Sydney's earliest fortifications were built around Sydney Cove to protect the new colony of Sydney from attacks from non-British ships or convict uprisings. In 1791 the Dawes Point Battery was meant to be the first line of defence against an attack by the Spanish Empire, while Fort Macquarie was built on the site of an earlier fort established in 1798.

A gun emplacement was built in 1801 on Middle Head (north of Obelisk Bay) during the Napoleonic Wars, as well as another one at Georges Head. Fort Phillip was also built to protect from a potential French invasion in 1804, as well as following the Castle Hill convict rebellion the same year. More permanent fortifications were built during the first half of the 19th century in response to feared foreign attacks with new threats to the British Empire, including Napoleon's French troops in 1810, and the Russian Pacific Fleet in the 1850s (during the Crimean War). In the meantime two American warships (sloop of war Peacock and sloop of war Vincennes) entered the harbour unannounced on 30 November 1839, under the cover of darkness. Although only a courtesy visit, the event demonstrated the settlement's vulnerability to attack and highlighted awareness of its isolation and wealth. Garden Island had fortifications built in the 1820s, while Bradleys Head started building in 1840. Construction of Fort Denison began in 1841, although the fort was not completed until 1857.

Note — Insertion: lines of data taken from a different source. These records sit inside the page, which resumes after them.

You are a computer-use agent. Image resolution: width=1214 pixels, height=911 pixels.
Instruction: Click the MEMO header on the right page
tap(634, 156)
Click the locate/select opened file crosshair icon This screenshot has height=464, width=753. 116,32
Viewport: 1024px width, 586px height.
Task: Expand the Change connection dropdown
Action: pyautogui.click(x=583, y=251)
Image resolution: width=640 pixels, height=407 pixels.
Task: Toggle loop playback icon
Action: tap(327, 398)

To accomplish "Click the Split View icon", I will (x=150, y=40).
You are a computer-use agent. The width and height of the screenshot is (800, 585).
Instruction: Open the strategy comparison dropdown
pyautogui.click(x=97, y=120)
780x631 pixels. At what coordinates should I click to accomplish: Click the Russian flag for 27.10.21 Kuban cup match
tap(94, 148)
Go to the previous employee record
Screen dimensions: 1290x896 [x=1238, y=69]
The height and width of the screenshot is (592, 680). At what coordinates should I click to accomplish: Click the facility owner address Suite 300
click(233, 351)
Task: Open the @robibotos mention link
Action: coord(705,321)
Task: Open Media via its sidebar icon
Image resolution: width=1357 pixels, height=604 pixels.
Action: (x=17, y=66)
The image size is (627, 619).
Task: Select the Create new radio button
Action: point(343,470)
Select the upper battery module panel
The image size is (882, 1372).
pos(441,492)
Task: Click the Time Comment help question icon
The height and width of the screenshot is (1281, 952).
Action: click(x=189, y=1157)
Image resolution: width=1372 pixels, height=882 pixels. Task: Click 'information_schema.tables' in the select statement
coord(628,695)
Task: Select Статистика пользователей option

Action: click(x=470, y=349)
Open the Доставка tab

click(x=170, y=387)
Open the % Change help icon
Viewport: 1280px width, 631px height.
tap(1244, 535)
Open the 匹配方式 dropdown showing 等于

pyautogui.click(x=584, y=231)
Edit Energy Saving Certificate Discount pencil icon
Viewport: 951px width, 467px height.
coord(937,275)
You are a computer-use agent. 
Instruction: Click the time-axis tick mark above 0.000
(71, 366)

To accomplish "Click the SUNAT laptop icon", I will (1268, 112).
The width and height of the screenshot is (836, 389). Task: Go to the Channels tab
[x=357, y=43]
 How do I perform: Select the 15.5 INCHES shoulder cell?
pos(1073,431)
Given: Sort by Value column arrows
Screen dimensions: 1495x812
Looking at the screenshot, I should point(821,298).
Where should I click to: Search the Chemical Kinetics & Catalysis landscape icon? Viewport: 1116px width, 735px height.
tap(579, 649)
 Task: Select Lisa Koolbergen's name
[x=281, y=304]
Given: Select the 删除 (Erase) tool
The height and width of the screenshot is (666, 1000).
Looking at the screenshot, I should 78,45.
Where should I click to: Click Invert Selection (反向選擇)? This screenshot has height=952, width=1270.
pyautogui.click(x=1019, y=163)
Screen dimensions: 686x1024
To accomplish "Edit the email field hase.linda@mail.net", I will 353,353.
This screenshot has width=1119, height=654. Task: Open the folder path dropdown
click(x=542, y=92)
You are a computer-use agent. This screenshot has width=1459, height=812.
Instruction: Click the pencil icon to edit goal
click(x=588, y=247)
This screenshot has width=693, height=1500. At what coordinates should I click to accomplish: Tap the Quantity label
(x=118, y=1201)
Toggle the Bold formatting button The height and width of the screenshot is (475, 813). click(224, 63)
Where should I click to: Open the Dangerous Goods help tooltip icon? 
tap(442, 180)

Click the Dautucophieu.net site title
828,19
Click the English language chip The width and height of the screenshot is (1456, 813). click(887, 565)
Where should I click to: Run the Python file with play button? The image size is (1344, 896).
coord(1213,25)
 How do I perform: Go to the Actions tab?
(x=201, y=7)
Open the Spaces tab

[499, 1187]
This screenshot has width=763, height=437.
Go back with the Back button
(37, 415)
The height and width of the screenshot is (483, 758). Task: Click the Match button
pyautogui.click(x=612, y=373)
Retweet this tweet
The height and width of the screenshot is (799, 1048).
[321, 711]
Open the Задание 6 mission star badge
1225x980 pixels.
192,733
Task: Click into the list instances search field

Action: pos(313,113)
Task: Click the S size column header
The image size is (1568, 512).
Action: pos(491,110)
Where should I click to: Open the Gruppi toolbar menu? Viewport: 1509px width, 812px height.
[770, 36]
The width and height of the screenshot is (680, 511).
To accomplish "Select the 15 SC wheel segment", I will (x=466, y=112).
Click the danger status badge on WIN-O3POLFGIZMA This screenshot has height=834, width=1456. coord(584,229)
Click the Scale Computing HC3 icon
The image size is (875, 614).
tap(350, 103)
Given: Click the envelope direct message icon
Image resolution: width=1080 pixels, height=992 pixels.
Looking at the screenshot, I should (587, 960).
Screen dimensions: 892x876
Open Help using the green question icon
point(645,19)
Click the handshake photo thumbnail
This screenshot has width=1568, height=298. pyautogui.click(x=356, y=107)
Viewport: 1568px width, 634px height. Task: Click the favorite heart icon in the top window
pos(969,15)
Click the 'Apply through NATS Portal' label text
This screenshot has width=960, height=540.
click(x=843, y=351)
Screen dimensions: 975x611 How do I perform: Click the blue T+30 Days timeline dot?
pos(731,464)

Sydney's defences were expanded following the withdrawal (Cardwell Reforms) of British soldiers from Australia during the 1870s. This prompted the construction of four sets of fortifications on Georges Heights and around other parts of the harbour, the Middle Head Fortifications, the Georges Head Battery, and a smaller fort located on Bradleys Head were constructed during this period and upgraded in the 1880s on the advice of British experts. They were designed to attack enemy ships as they attempted entry into Sydney Harbour. Some of these forts were, at the time, built from an outdated design.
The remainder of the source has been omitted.